I was hoping the self destruction on Monday would be a tipping point, a catalyst for change, but I was wrong. I’m just more tired and sad than ever. The ED is still there and still strong- I’ve been purging multiple times daily, skipping meals, having extreme all-or-nothing thoughts. My body image is awful and I constantly feel undeserving of food. I still want to die, more than ever. But I’m not going to die by suicide anytime soon- I told my therapist I want to finish school and I really do. She asked me what I wanted my life to be if I didn’t had to deal with all of this- I said I wish I could go to school, and enjoy it. I wish I could do the things I want to do, volunteer and make art and go out. I wish I could be less sad and tired all the time. I wish I didn’t have to carry what feels like the weight of the world all the time. I wish I could go out for dinner with my friends tomorrow. I wish I could just be normal and not so, so broken. I just don’t know what to do. Maybe she’s right and maybe it’s time to let go of my beliefs, to try to be self compassionate. Maybe I should try to get better even though I really don’t have any motivation to do so. I don’t want to get better, I have no reason to get better but maybe 6 years/a lifelong of suffering is enough reason, maybe that fact that these awful beliefs about myself stem from my environment & not truth, is enough reason.
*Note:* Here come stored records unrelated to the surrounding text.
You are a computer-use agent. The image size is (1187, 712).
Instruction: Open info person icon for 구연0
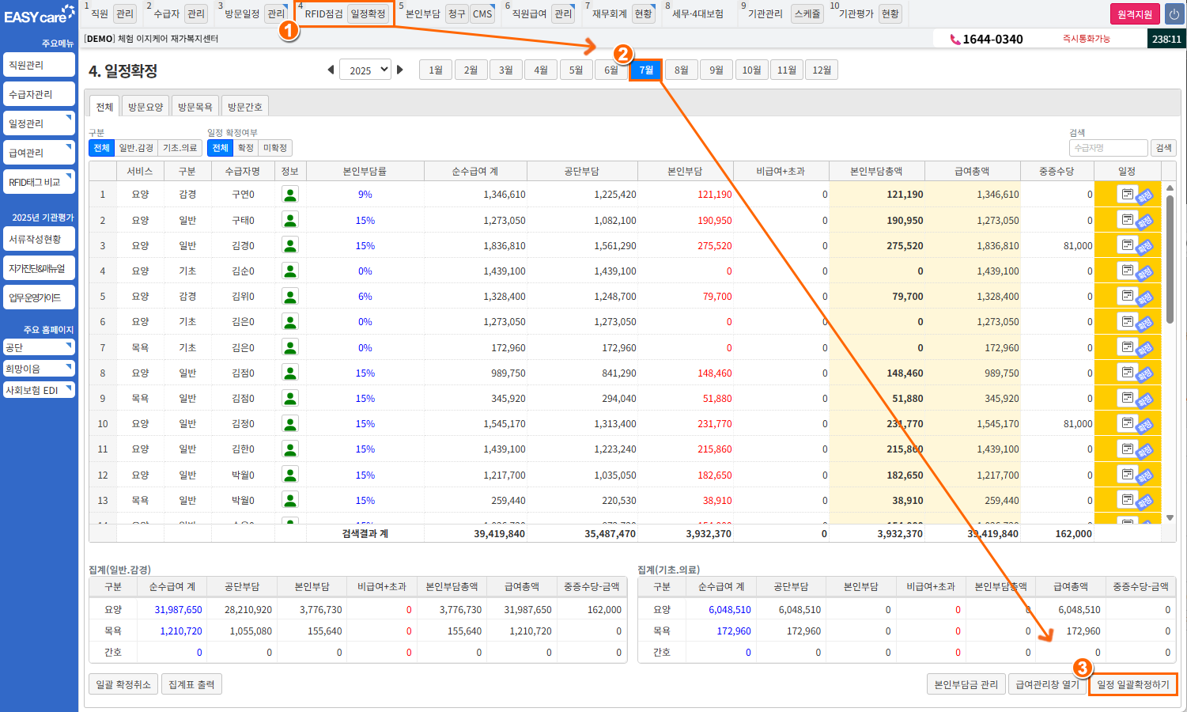point(290,195)
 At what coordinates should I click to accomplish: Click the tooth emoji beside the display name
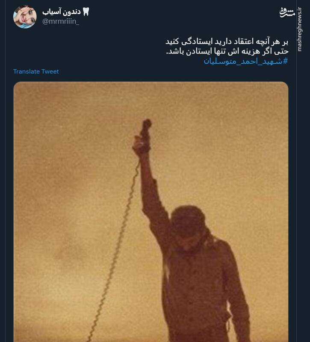tap(86, 12)
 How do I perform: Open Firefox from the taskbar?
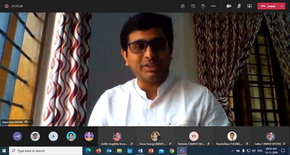[x=98, y=151]
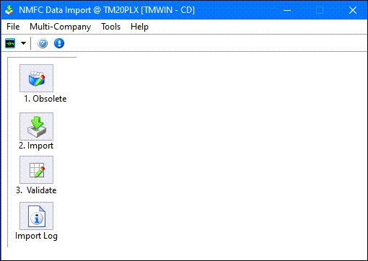Open the 3. Validate grid icon

(36, 169)
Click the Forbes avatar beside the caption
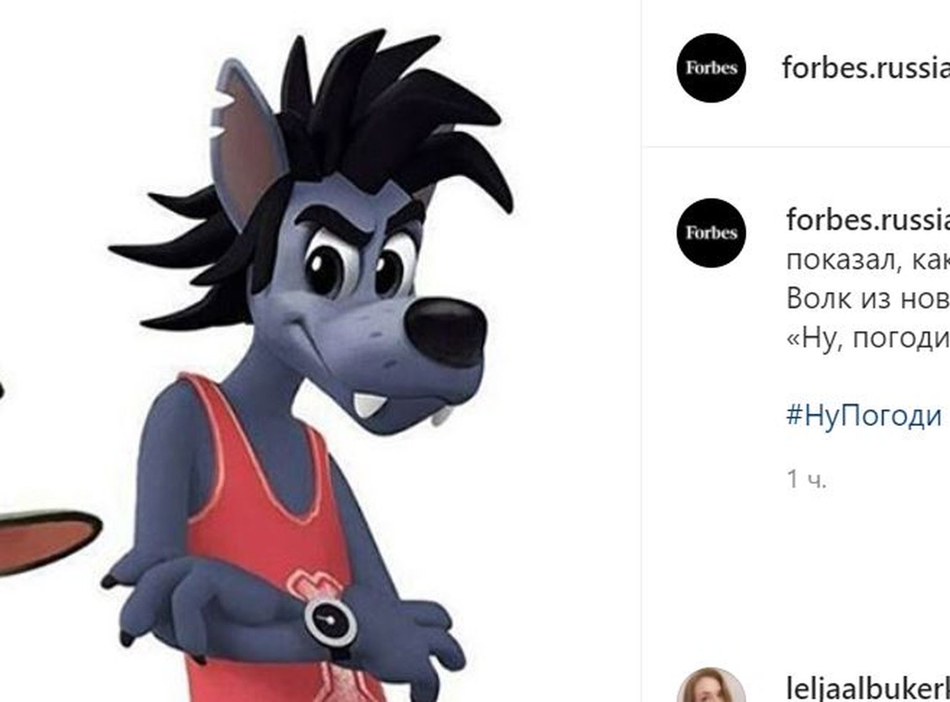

I can never answer why I hold onto these beliefs so steadfastly, why I so strongly believe that I am fundamentally wrong and undeserving. Maybe the fact that today, my therapist looked into my eyes and told me straight, that I was falling apart and that she doesn’t see me achieving my dreams of going to Uni or becoming a doctor (she believes I am capable and have a lot to offer, but that’s not going to matter if I’m destroying myself), the fact that I just sat there and cried even more than I did before my last suicide attempt. Maybe just the fact that I am tired and I know, deep down, whether or not I want to recover, I know I have to- that is enough. I will never feel deserving of this, will I? My past-self has given me permission to recover, over and over, and I still feel like I can’t. Maybe that’s okay because I know I can. I mean, my therapist said it- I can. It’s my choice now.
My god, I am in so much pain. ‘Just let the pain come, they said, you’ll be okay, they said’. This sucks. Not hurting myself, in itself, hurts. No more running, Ericia, no more running. Something needs to change whether you want it or not and if you’re not going to die, you need to change for the better.